» Problem: Copy the entries below word for word, keeping every line as it appears.

[Start Rows]

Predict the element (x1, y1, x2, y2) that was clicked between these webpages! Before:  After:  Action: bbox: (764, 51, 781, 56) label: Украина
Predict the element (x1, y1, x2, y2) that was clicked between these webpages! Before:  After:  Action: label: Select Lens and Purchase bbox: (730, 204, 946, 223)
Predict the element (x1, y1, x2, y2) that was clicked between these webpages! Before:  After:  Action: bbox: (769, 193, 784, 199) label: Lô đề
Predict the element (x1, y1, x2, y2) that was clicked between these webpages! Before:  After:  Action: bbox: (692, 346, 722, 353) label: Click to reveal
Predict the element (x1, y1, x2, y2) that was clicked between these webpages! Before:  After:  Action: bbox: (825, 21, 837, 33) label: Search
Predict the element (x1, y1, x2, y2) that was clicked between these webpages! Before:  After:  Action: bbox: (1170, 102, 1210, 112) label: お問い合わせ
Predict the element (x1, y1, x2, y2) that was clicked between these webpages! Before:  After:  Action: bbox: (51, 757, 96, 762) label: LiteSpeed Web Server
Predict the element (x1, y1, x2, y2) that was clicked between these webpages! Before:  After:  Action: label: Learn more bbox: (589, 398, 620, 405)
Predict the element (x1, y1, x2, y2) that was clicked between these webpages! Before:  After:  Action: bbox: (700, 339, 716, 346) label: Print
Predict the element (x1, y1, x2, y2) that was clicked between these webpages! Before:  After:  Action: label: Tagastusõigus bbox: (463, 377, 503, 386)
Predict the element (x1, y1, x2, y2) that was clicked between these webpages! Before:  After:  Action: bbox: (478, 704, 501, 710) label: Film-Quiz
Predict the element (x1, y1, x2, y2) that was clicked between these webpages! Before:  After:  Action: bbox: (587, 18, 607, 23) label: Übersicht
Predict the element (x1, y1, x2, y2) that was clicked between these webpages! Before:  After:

[End Rows]

» Solution:
Predict the element (x1, y1, x2, y2) that was clicked between these webpages! Before:  After:  Action: bbox: (764, 51, 781, 56) label: Украина
Predict the element (x1, y1, x2, y2) that was clicked between these webpages! Before:  After:  Action: label: Select Lens and Purchase bbox: (730, 204, 946, 223)
Predict the element (x1, y1, x2, y2) that was clicked between these webpages! Before:  After:  Action: bbox: (769, 193, 784, 199) label: Lô đề
Predict the element (x1, y1, x2, y2) that was clicked between these webpages! Before:  After:  Action: bbox: (692, 346, 722, 353) label: Click to reveal
Predict the element (x1, y1, x2, y2) that was clicked between these webpages! Before:  After:  Action: bbox: (825, 21, 837, 33) label: Search
Predict the element (x1, y1, x2, y2) that was clicked between these webpages! Before:  After:  Action: bbox: (1170, 102, 1210, 112) label: お問い合わせ
Predict the element (x1, y1, x2, y2) that was clicked between these webpages! Before:  After:  Action: bbox: (51, 757, 96, 762) label: LiteSpeed Web Server
Predict the element (x1, y1, x2, y2) that was clicked between these webpages! Before:  After:  Action: label: Learn more bbox: (589, 398, 620, 405)
Predict the element (x1, y1, x2, y2) that was clicked between these webpages! Before:  After:  Action: bbox: (700, 339, 716, 346) label: Print
Predict the element (x1, y1, x2, y2) that was clicked between these webpages! Before:  After:  Action: label: Tagastusõigus bbox: (463, 377, 503, 386)
Predict the element (x1, y1, x2, y2) that was clicked between these webpages! Before:  After:  Action: bbox: (478, 704, 501, 710) label: Film-Quiz
Predict the element (x1, y1, x2, y2) that was clicked between these webpages! Before:  After:  Action: bbox: (587, 18, 607, 23) label: Übersicht
Predict the element (x1, y1, x2, y2) that was clicked between these webpages! Before:  After:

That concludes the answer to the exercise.